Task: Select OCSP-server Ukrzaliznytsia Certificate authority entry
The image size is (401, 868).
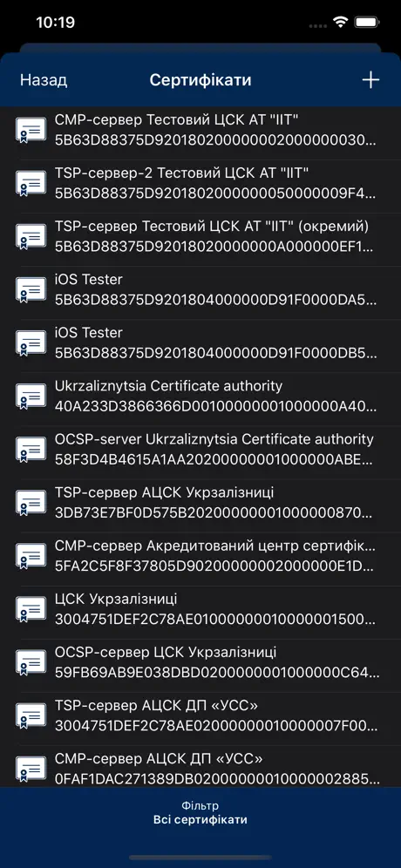Action: point(201,450)
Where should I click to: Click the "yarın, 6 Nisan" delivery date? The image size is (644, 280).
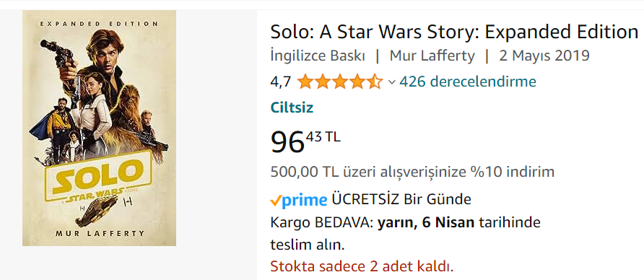tap(426, 223)
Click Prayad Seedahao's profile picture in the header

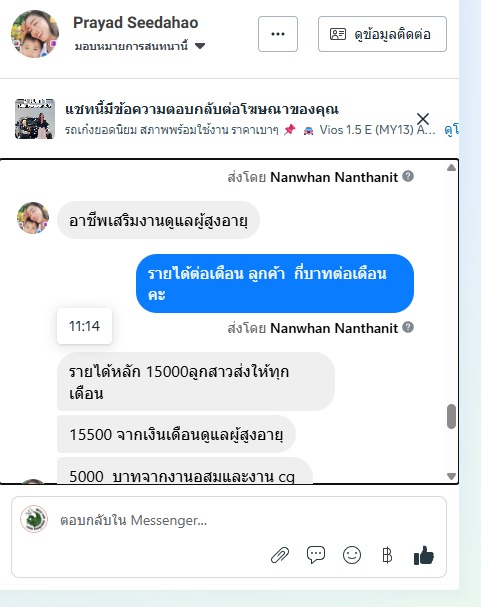click(x=35, y=34)
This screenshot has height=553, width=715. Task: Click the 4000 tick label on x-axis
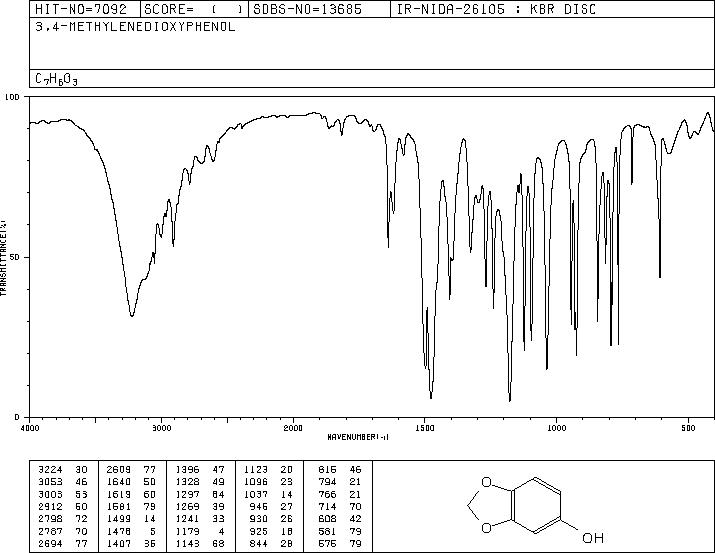point(30,428)

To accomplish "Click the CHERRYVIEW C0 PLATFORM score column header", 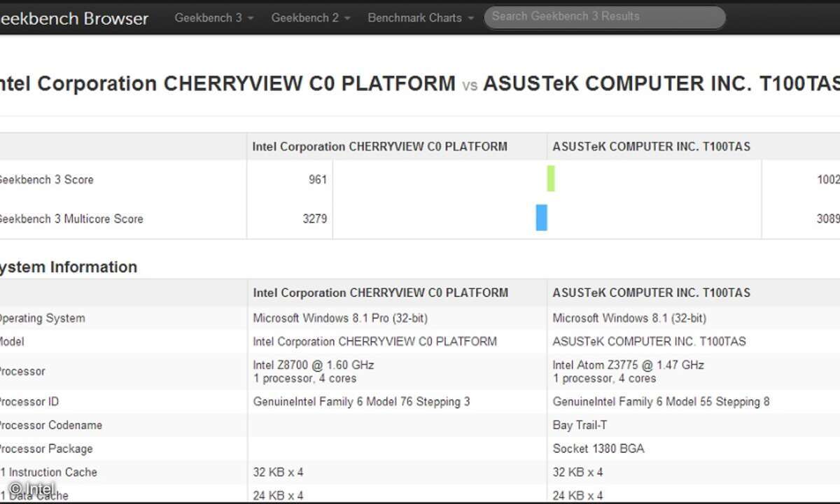I will coord(379,147).
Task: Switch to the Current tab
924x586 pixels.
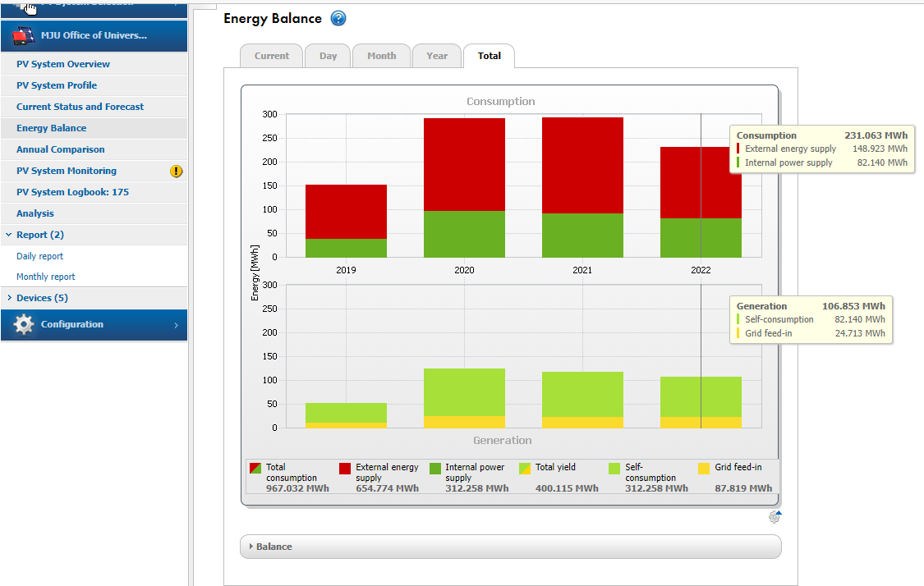Action: pos(271,56)
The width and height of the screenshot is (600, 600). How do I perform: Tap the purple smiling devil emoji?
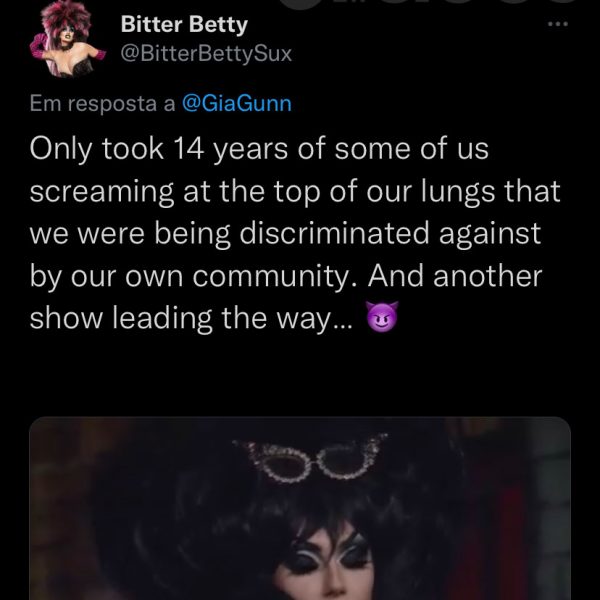[382, 316]
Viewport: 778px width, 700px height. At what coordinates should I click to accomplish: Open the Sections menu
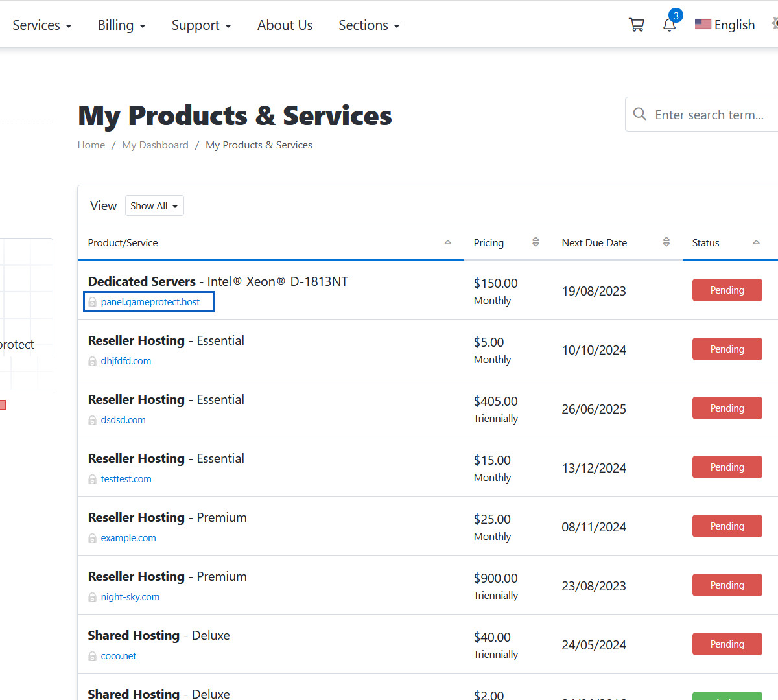coord(369,25)
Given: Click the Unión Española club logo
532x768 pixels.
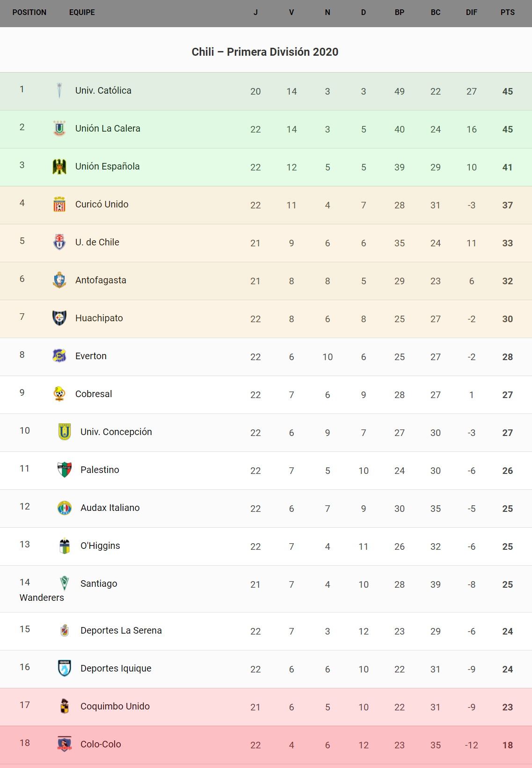Looking at the screenshot, I should [x=59, y=166].
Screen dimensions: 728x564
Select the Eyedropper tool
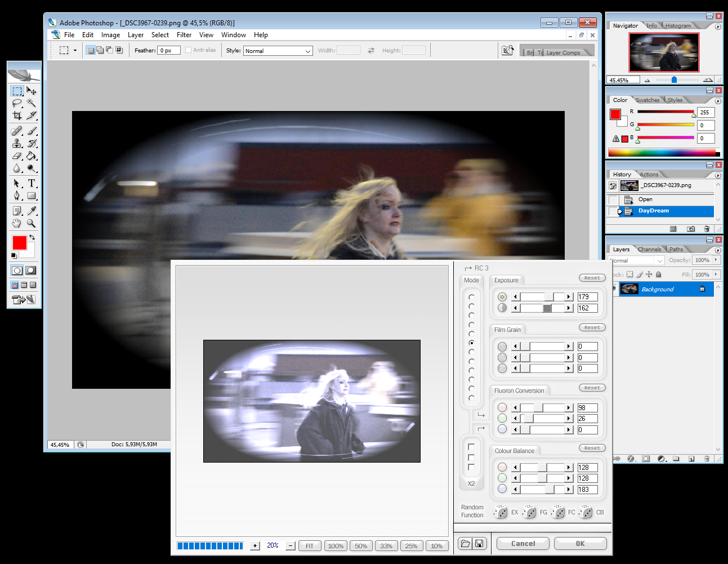click(x=32, y=211)
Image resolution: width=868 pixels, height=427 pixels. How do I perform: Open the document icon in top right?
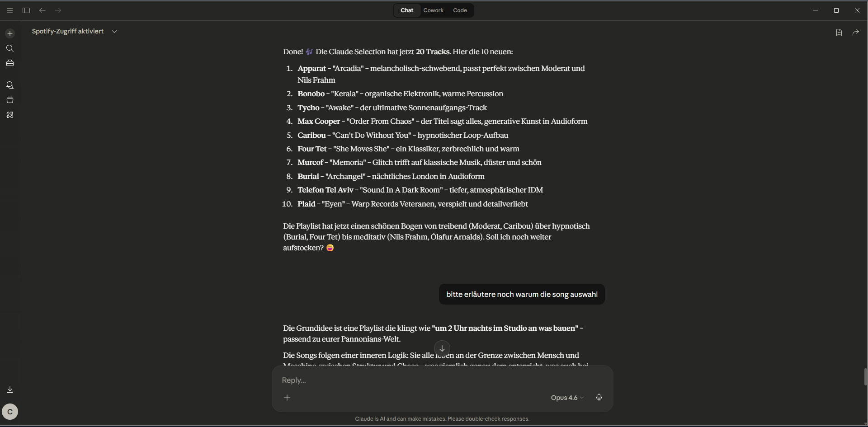click(x=839, y=33)

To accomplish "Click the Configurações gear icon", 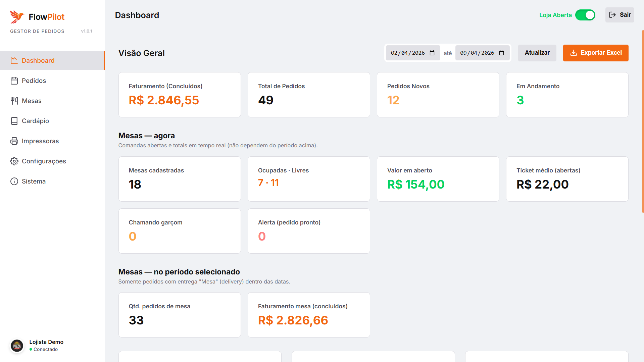I will [14, 161].
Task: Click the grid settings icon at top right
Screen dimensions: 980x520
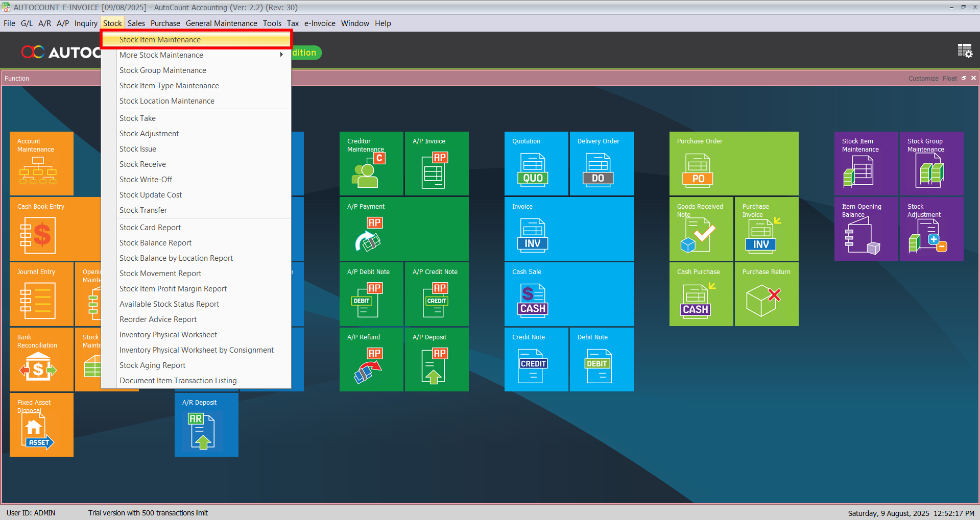Action: [965, 51]
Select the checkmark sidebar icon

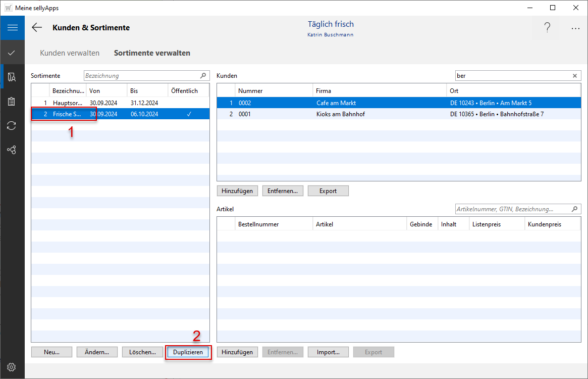coord(12,53)
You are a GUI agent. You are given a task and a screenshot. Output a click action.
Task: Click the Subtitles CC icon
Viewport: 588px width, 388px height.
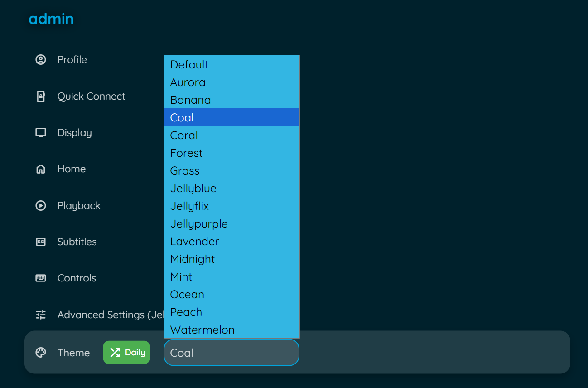click(41, 242)
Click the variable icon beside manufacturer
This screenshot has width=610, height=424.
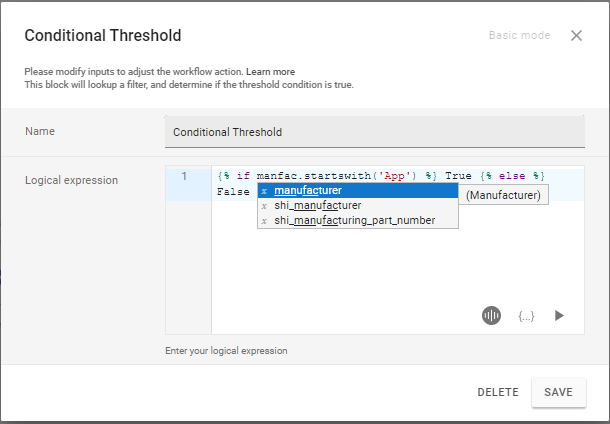(x=264, y=191)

* _Assigned task_:
A word-for-word copy of the lines from the one with "Select the checkmark sidebar icon" through the last line of the data above is required, with both end lines included and no pictures.

* _Task result_:
Select the checkmark sidebar icon

coord(12,53)
You are a GUI agent. You are given a task and a screenshot. Output a click action.
Task: Click the Subtitles CC icon
Viewport: 588px width, 388px height.
click(41, 242)
Click the variable icon beside manufacturer
This screenshot has width=610, height=424.
(x=264, y=191)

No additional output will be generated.